▶ [Vorliegender Text]
= = = =
Und Dich hatte die kalte Welt schon so verhärtet, daß Du meine Liebe fast übersehen hättest! Geliebter! Damals habe ich so gewaltig empfunden, daß eine höhere Macht mein Geschick [fü]hrt, als Du mich erkanntest! Und all das, was einst meine Mädchenseele erfüllte, es glüht noch heute in mir – nur noch heißer und mächtiger! Nur noch inniger, noch tiefer wurde das Verlangen, Dir Heimat zu sein, mein teures Herz! Hafen Deiner Seele, Deines Herzens will ich Dir sein! Will Dich schützend, bergend umgeben mit all meiner Liebe und Wärme, all meiner Zärtlichkeit, Treue und Beständigkeit. Du sollst so von ganzem Herzen gerne bei mir einkehren, ach, Du sollst nichts mehr ersehnen auf Erden als mich und damit die Heimat. Heimat des Herzens, Heimat der Seele, Brunnen Deiner Liebe will ich Dir sein! Geliebtes Herz! Willst Du mir den höchsten Platz in Deinem Leben weihen? Daß ich Dir in Liebe und Dankbarkeit darum mein ganzes Leben schenke? Oh geliebtes Herz! Ich kenne Deine Antwort!
= = = =
▶ [Datenauszug]
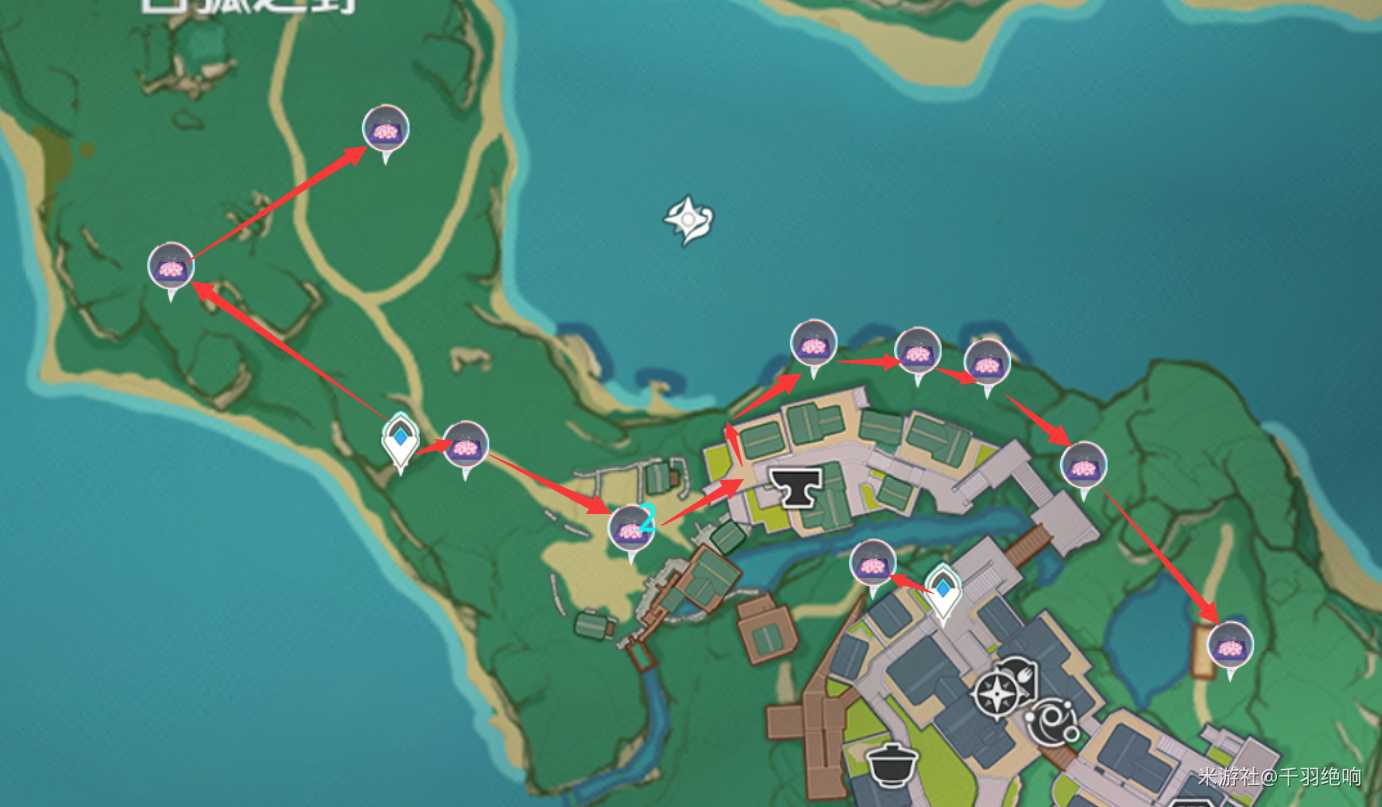Click the white swirl marker in the sea
Screen dimensions: 1382x807
point(689,220)
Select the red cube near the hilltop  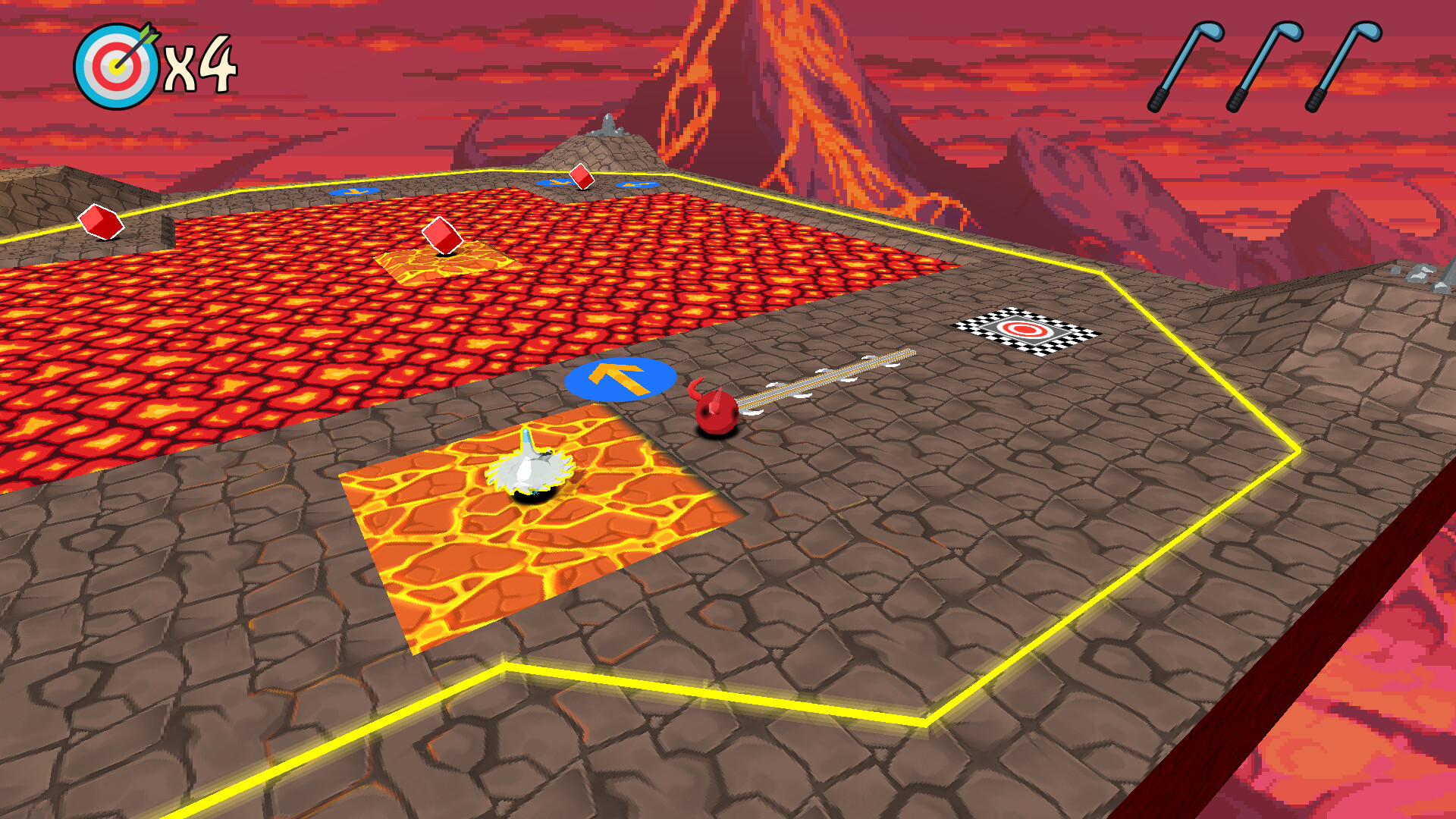click(582, 177)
= = = =
▶ [Aufgabenstellung]
Beantworte die folgenden Fragen zum Textauszug:
(a) Was hätte der Angesprochene laut dem ersten Satz fast übersehen, und wodurch war er so verhärtet?
(b) Wessen Hafen will die sprechende Person sein?
(c) Womit will die sprechende Person den Angesprochenen schützend und bergend umgeben?

▶ [Lösung]
(a) Er hätte die Liebe der sprechenden Person fast übersehen, weil ihn die kalte Welt so verhärtet hatte.
(b) Sie will Hafen seiner Seele und seines Herzens sein.
(c) Sie will ihn mit all ihrer Liebe und Wärme, all ihrer Zärtlichkeit, Treue und Beständigkeit umgeben.